## Source document
##########

Now – I’m 64
This is the end of my 64th BirthMonth. Consequently, I’d like to share some elements of my life and myself.
First things first: I was born.
I think we can safely say that that is an established fact, a true fact, not a hypothesis, or even a scientific theory that may be open to future examination and modification.
I exist, therefore I was born. Whether I am or not is a question we shall not get into. For what am I? I examined this question way back in the past, in an effort to understand what I am. You can read it here, if you’re bored, filled with the essence of ennui, and/or needing a soothing balm to put you to sleep.
So let’s get on to read the rest of this essay about me, written by me. That should absolve you of the need to write an essay about me for my birthday – for I’ve done the needful, as they say in India, land of my birth.
The 1960s
The opening line of “One Bluish Egg – A Faded Memory”, so far unpublished, possibly due to a surfeit of indifference from my fans and an overall lack of enthusiasm in all directions, goes like this.
I was born in Karol Bagh, in an hospital on Ajmal Khan Road, on my mother’s birthday, at a highly symmetrical 11:11:11 am.
As my very Punjabi mom would say “gyaran baje, gyaran mint, gyaran skint”.
This clearly indicated that I was destined for great.
Great what?
Well, let’s look at that.
1960-66
This was spent in New Delhi in itchy wool pants (in winter). Summers consisted of water sprayed on coir curtains to alleviate the dry heat of the plains. Very little is known, for now, about this part of my life.
Why, you ask?
Well, you’ll find out when you buy “One Bluish Egg” at astronomical prices from a bookseller near you. When? When I finish writing. And editing. And agonising.

##########

Saved entries
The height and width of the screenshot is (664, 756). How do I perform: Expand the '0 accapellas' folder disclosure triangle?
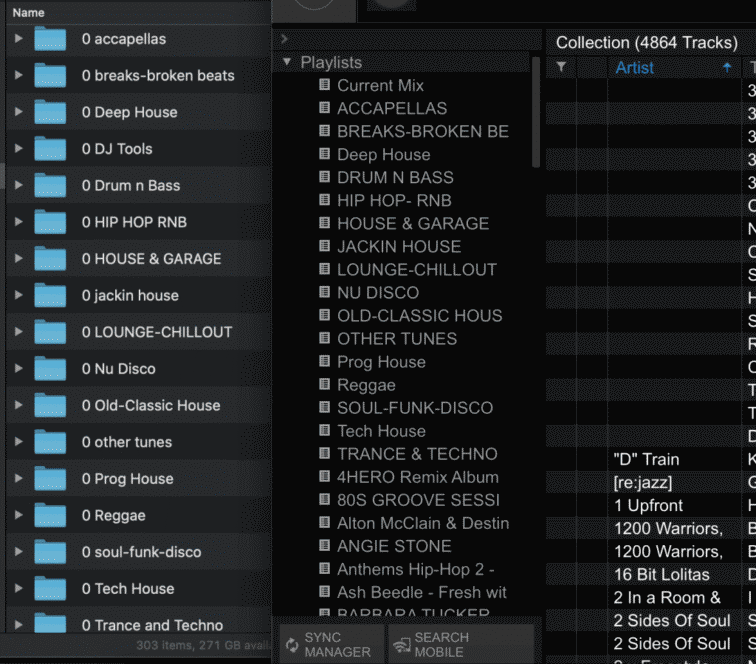[x=18, y=39]
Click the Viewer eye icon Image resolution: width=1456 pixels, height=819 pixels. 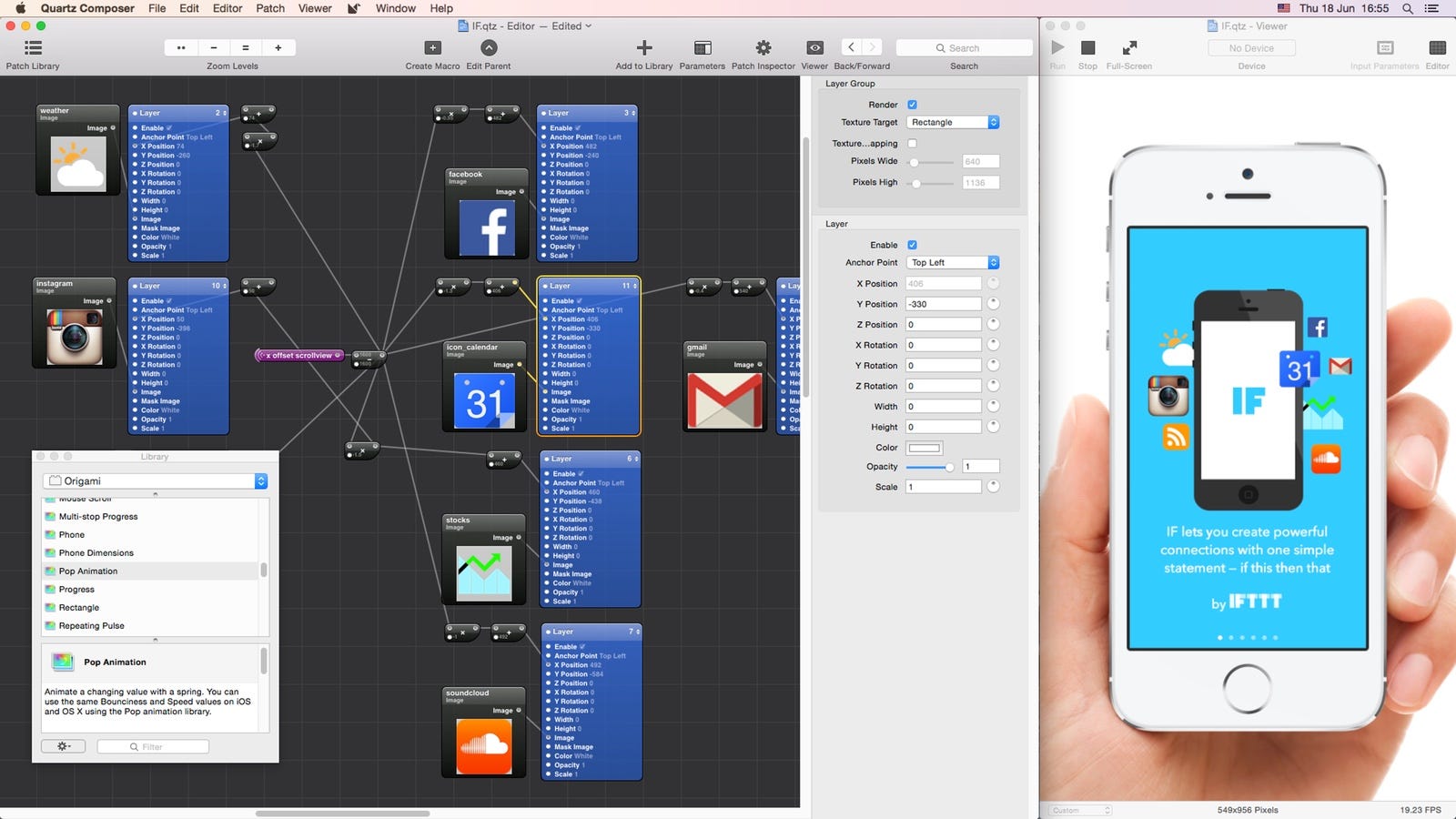pyautogui.click(x=814, y=48)
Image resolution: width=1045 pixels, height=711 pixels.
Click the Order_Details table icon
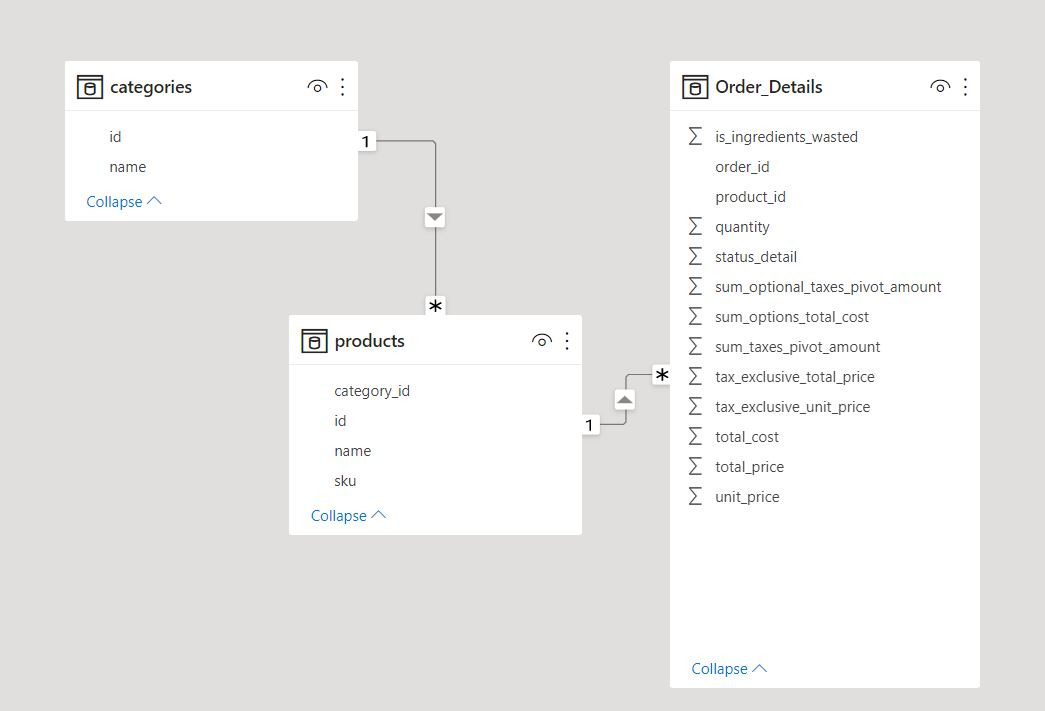click(x=695, y=87)
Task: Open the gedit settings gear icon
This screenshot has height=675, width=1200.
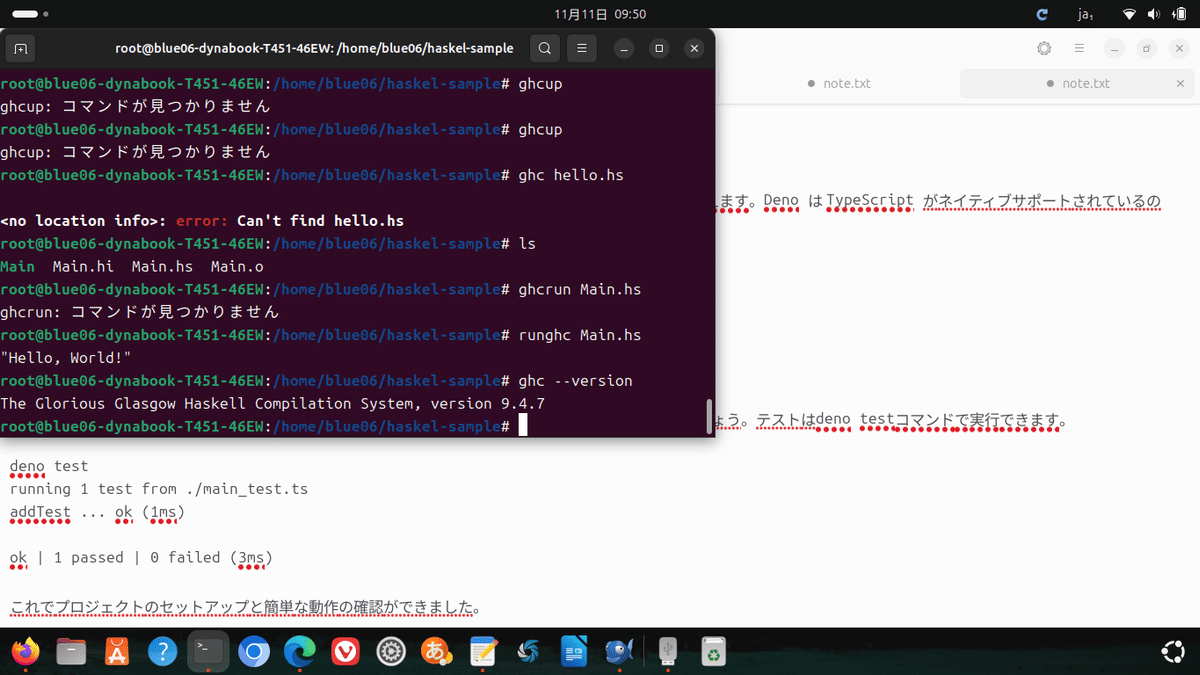Action: pos(1044,48)
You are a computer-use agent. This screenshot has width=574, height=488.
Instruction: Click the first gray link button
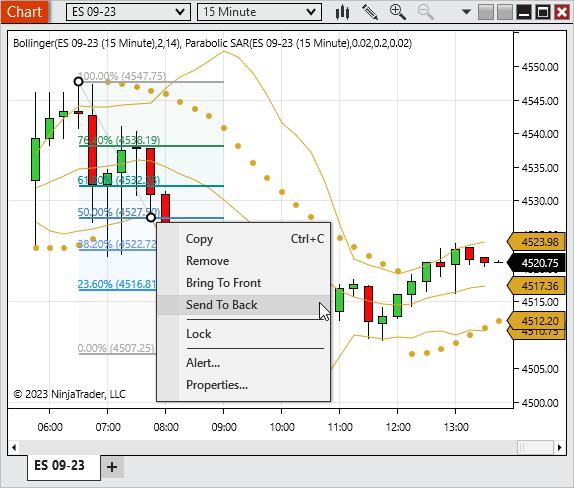tap(486, 12)
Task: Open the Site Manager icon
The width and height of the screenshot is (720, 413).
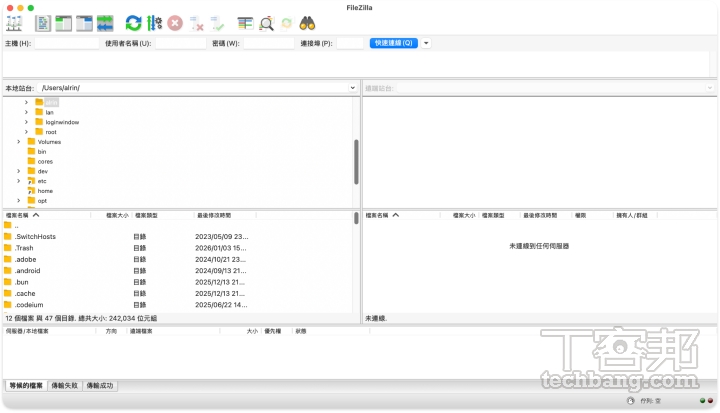Action: pyautogui.click(x=14, y=22)

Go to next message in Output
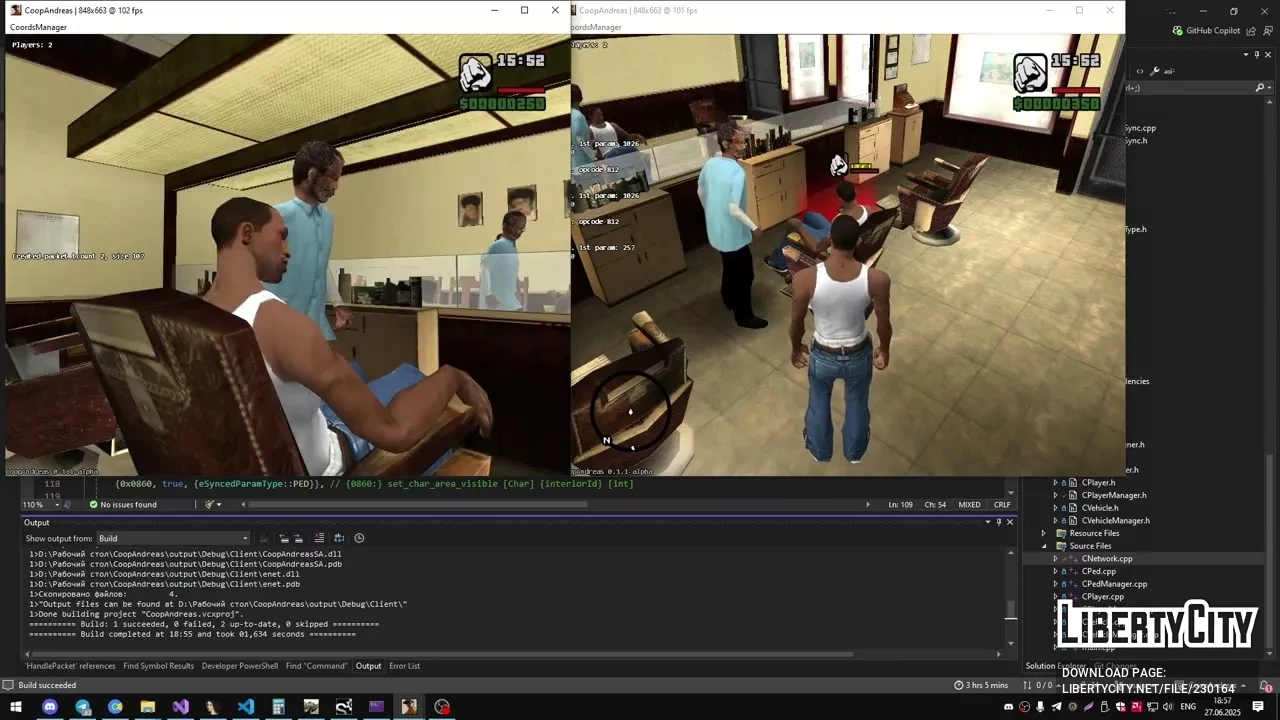click(x=298, y=538)
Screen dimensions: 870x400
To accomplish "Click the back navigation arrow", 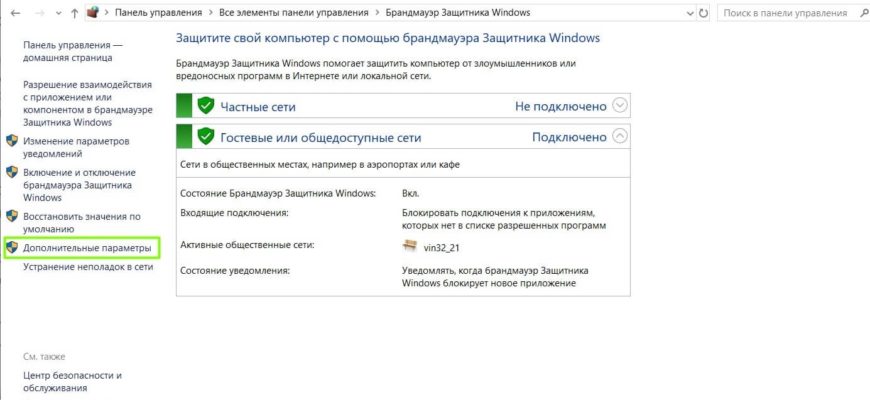I will [x=16, y=13].
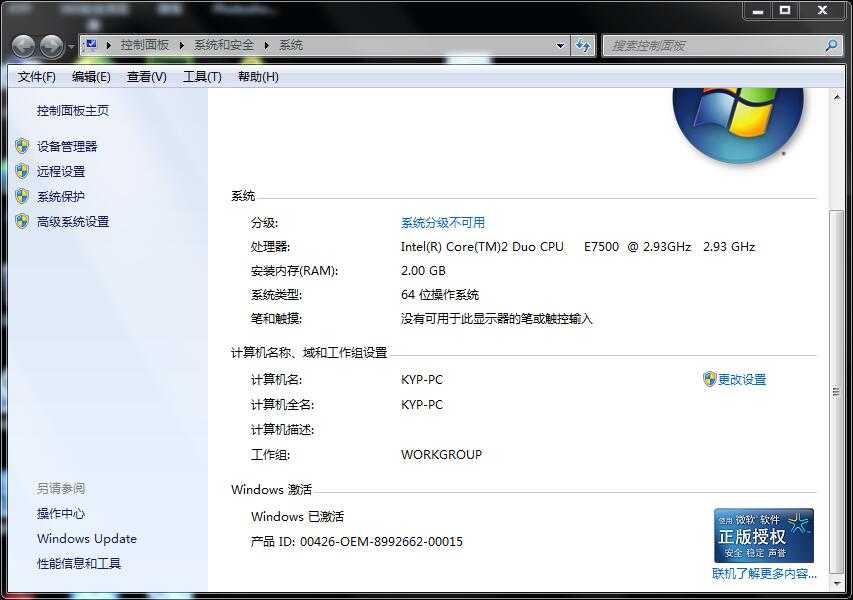Click the shield icon beside 设备管理器
The image size is (853, 600).
(x=22, y=146)
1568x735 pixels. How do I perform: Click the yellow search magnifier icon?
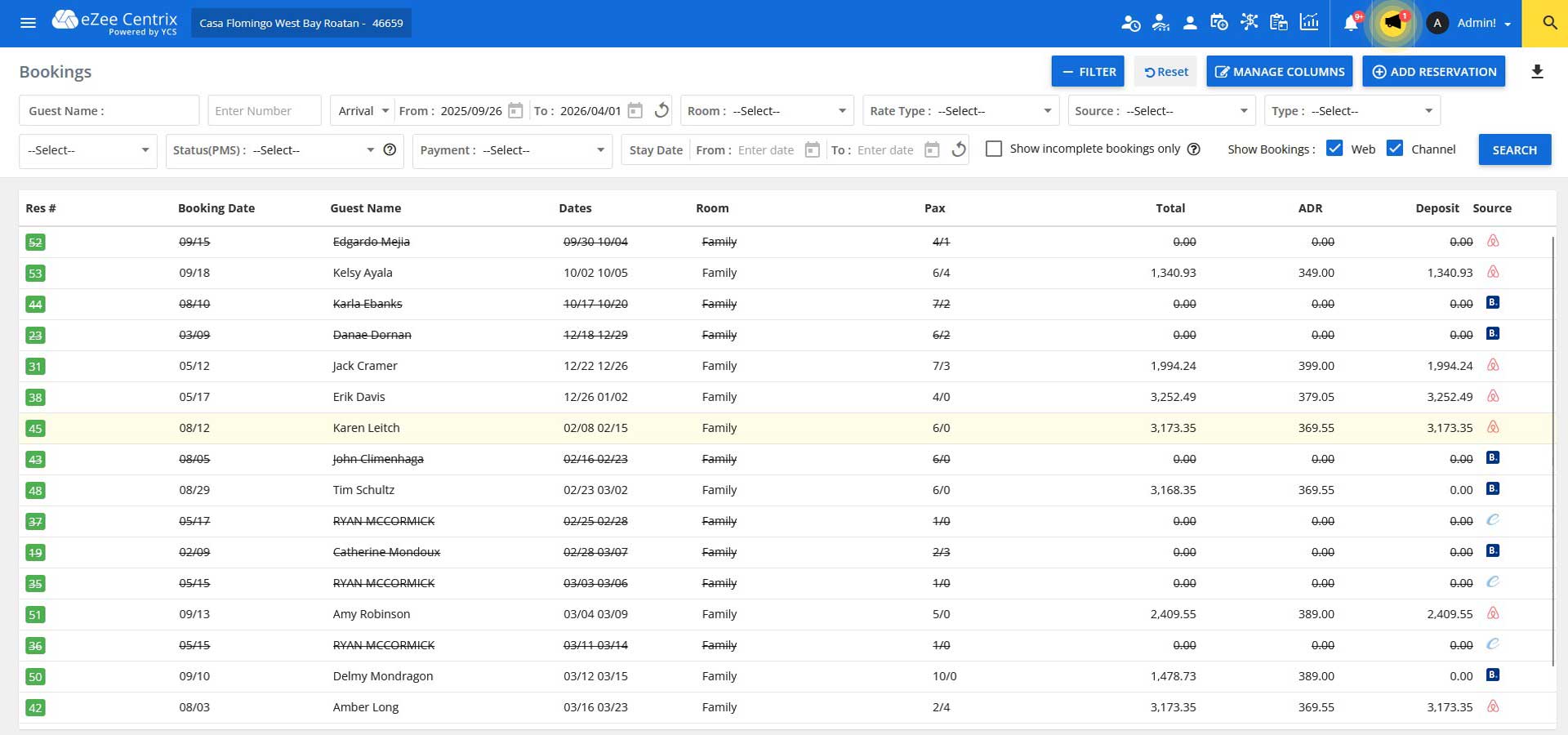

##########

## Task list
• 1. Translate this sentence from the birthday essay into Spanish: "Summers consisted of water sprayed on coir curtains to alleviate the dry heat of the plains."
• 2. According to the birthday essay, at what time of day was the writer born?
• 3. Repeat the passage of the birthday essay between "I think we can" and "of my birth.", inclusive.

## Outputs by task
• 1. Los veranos consistían en agua rociada sobre cortinas de fibra de coco para aliviar el calor seco de las llanuras.

• 2. At 11:11:11 am.

• 3.
I think we can safely say that that is an established fact, a true fact, not a hypothesis, or even a scientific theory that may be open to future examination and modification.
I exist, therefore I was born. Whether I am or not is a question we shall not get into. For what am I? I examined this question way back in the past, in an effort to understand what I am. You can read it here, if you’re bored, filled with the essence of ennui, and/or needing a soothing balm to put you to sleep.
So let’s get on to read the rest of this essay about me, written by me. That should absolve you of the need to write an essay about me for my birthday – for I’ve done the needful, as they say in India, land of my birth.